# START OF SOURCE PASSAGE

Captain: Aishani Pal - aishani2 , Alyxandra Merritt - merritt9
The main goal of our project is to analyze the emotions of GitHub commit comments associated with a person(s) over time for a single project(s). While this is one specific metric that we chose to analyze, the tool we have built can expand to other areas. For example, one can look at commit comment sentiment across time for specific languages or size of project (determined by numbers of lines of code). With the collected data, personalized sentiment tool, and graphical outputs, a project manager can use the analysis to better manage workflow and team dynamics. If he/she notices team members displaying more negativity during certain days of the week, the manager can encourage team members to focus on other non-code related work.
The paper our project is based on is included in this repository.
https://mediaspace.illinois.edu/media/t/1_t06bkpvd
All data is coming from GHTorrent’s MSR 2014 Mining Challenge Dataset, which includes data from the top-10 starred software projects, for a total of 90 projects and all their forks. After downloading the SQL dump and saving it locally, running data_script.py will run the required SQL queries to generate the data we need for this project in the appropriate format for our software.
All code for the sentiment analyzer exists in sentiment_analyzer.py.
We mostly followed this tutorial. We completed the following steps to prepare our data for the sentiment model.
- Tokenize
- Part of Speech tagging
- Removed excess noise (i.e. removed stop words)
We used the NLTK’s Vader sentiment analysis tool, which uses a bag of words. The tool gives 3 scores for negative, neutral, and positive. To achieve 1 sentiment tag for each github comment, we took the maximum of the three values and assigned that sentiment to the comment.

# END OF SOURCE PASSAGE

Reproduce the passage of the project description that begins at "We mostly followed" and stops after "to the comment.". The listing that comes next has nothing to do with the project description.

# START OF RECORDS SHOWN

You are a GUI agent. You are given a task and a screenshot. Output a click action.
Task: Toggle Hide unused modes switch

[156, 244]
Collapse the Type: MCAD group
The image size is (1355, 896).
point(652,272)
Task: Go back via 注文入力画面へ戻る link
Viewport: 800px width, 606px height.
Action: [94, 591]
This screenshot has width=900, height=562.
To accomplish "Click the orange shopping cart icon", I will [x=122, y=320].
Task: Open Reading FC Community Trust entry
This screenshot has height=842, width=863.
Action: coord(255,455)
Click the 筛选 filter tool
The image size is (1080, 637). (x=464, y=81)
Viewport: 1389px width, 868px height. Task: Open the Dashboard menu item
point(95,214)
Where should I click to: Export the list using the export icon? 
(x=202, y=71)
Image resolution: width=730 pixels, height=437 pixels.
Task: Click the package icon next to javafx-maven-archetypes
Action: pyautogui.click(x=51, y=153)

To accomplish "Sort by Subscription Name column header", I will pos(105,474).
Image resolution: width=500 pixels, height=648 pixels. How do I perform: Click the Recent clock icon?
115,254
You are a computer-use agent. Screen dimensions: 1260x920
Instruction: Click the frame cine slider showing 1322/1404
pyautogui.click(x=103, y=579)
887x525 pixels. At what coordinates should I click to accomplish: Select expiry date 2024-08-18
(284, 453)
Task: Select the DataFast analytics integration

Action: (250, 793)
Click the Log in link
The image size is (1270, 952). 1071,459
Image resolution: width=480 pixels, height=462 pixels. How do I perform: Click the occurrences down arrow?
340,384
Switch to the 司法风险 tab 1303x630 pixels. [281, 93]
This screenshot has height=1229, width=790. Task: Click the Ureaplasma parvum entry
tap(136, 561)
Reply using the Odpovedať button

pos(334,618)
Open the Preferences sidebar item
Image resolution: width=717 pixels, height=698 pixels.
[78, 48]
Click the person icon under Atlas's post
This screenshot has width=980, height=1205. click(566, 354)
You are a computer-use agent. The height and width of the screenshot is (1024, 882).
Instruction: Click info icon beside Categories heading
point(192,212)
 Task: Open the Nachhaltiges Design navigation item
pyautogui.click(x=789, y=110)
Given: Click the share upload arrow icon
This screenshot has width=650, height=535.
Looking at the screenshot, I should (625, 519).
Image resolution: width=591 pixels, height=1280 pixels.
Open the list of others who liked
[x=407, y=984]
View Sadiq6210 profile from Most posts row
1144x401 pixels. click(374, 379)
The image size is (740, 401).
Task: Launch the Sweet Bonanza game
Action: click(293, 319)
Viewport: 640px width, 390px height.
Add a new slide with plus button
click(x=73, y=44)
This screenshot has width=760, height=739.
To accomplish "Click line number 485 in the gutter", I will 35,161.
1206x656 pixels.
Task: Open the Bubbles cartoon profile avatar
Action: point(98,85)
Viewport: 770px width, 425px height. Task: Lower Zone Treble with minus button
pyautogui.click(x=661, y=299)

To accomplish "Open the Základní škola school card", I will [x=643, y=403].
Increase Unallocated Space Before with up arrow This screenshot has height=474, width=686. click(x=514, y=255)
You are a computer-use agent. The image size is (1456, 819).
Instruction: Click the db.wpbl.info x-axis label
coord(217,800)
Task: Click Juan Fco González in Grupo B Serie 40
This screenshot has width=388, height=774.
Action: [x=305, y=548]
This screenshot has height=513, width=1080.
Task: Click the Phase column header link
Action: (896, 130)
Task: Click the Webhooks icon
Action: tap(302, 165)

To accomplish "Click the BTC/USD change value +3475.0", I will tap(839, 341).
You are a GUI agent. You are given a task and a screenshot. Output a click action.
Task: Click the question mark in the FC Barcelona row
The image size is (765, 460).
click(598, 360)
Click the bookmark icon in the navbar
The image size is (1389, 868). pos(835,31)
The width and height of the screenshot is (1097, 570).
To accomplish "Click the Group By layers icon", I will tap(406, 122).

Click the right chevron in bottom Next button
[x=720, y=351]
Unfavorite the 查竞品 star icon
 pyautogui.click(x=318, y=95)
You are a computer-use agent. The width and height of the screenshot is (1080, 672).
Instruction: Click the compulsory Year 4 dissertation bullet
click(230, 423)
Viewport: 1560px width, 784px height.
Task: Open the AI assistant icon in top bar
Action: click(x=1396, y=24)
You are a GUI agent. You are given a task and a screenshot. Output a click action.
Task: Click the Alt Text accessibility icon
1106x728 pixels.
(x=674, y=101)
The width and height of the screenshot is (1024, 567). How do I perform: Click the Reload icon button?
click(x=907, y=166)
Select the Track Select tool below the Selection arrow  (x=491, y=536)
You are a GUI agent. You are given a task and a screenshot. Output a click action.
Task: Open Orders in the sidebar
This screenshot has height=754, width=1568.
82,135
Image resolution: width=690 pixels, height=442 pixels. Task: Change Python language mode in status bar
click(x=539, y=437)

# END OF RECORDS SHOWN

▶ _COMPLETE RESPONSE_:
We mostly followed this tutorial. We completed the following steps to prepare our data for the sentiment model.
- Tokenize
- Part of Speech tagging
- Removed excess noise (i.e. removed stop words)
We used the NLTK’s Vader sentiment analysis tool, which uses a bag of words. The tool gives 3 scores for negative, neutral, and positive. To achieve 1 sentiment tag for each github comment, we took the maximum of the three values and assigned that sentiment to the comment.